Is-Artificial-General-Intelligence-Enhancing-AI-Consciousness

Science continues to test AI for consciousness. Meanwhile, we pause to ask whether we are nearing it at all. 

The debate around AI going sentient might have popped up due to many recent advancements the AI community has made towards achieving AGI. However, the thing to consider is if AGI itself is near and what it holds for AI in the future.

Whether AI is sentient or not has been debated for years. However, in June this year, Google Engineer Blake Lemoine asserted that Google’s large language model LaMDA has gone sentient. Although Lemoine was promptly fired; interestingly, the reasons included violating the company’s employment and data confidentiality policies, not taking the debate around sentience this far.

Several critics jumped in in no time and marked the claims as unwarranted. Experts suggest AI first has to accomplish Artificial General Intelligence (AGI), before which any talk around AI being sentient or not is useless. AGI is an extension of AI that aims to include a generalisation capability or the ability to perform mental tasks as good or better than humans across a wide range of domains. So, the question pertains, are we heading towards general intelligence?

March towards AGI

Physicist Mark Gubrud first coined the term AGI in 1997; it was popularised by Webmind founder Ben Goertzel and DeepMind cofounder Shane Legg.

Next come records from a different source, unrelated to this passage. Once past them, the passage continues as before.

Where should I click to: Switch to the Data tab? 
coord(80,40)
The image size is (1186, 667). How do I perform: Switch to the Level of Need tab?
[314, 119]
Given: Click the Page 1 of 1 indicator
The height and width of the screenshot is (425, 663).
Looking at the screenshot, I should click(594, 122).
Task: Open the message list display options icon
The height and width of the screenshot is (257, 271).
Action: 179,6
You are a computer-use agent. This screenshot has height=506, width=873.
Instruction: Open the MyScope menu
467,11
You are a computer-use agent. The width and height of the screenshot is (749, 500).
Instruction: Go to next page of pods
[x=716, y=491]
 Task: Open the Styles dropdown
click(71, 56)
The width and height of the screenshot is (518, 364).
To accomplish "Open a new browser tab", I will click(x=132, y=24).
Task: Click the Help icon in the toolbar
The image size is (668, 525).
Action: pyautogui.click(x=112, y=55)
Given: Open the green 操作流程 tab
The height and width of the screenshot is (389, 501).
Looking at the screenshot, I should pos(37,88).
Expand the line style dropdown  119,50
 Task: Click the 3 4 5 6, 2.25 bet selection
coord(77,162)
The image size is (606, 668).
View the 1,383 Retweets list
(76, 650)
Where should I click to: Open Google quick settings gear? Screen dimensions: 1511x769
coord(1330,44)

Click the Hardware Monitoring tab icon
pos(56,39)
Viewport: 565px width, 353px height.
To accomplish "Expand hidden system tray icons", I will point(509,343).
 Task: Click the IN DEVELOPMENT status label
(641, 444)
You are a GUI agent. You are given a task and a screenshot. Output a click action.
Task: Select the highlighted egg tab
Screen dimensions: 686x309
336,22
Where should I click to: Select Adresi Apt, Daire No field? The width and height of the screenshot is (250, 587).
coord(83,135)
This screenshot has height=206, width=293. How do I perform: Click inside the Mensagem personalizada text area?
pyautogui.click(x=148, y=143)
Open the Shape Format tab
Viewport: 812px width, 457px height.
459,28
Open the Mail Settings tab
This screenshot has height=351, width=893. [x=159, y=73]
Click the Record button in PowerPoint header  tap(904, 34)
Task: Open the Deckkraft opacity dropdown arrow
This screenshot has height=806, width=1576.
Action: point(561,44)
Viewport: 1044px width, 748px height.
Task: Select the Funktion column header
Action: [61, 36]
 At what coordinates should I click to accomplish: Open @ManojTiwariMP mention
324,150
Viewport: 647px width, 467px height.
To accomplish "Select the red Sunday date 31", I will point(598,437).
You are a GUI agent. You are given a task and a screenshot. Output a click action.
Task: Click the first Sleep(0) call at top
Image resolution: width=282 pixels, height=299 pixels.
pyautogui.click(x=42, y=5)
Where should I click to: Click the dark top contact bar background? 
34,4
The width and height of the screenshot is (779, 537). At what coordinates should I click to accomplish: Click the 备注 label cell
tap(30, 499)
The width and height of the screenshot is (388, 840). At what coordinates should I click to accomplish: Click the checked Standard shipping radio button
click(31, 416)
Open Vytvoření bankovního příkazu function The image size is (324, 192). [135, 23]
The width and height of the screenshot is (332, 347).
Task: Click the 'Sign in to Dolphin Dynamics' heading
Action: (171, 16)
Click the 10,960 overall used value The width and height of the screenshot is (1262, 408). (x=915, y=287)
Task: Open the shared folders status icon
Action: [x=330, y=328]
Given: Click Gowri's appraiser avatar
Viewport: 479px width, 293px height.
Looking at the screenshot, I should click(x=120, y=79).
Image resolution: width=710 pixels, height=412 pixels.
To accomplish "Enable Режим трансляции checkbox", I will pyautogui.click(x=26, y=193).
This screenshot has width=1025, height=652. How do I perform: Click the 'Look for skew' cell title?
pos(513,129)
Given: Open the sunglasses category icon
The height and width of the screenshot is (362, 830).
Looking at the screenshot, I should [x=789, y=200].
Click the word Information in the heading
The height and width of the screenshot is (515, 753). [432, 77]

The development of AGI is a significant topic of discussion today. The ultimate goal is essentially an AI that can handle various random tasks and figure out handling a new task independently, much like a human. Some researchers believe we are very close to reaching the level of AGI, and the observations are not made on shaky grounds. Certain recent instances give solid backing to these assumptions:

April 2022: OpenAI announced the AI system DALLE-2, which can create realistic images from a description in natural language. Upon providing the prompt – “teddy bears working on new AI research on the moon in the 1980s” – by Sam Altman, CEO of OpenAI, it generated and filled in details in an image depending on its understanding of the inputs. Check here.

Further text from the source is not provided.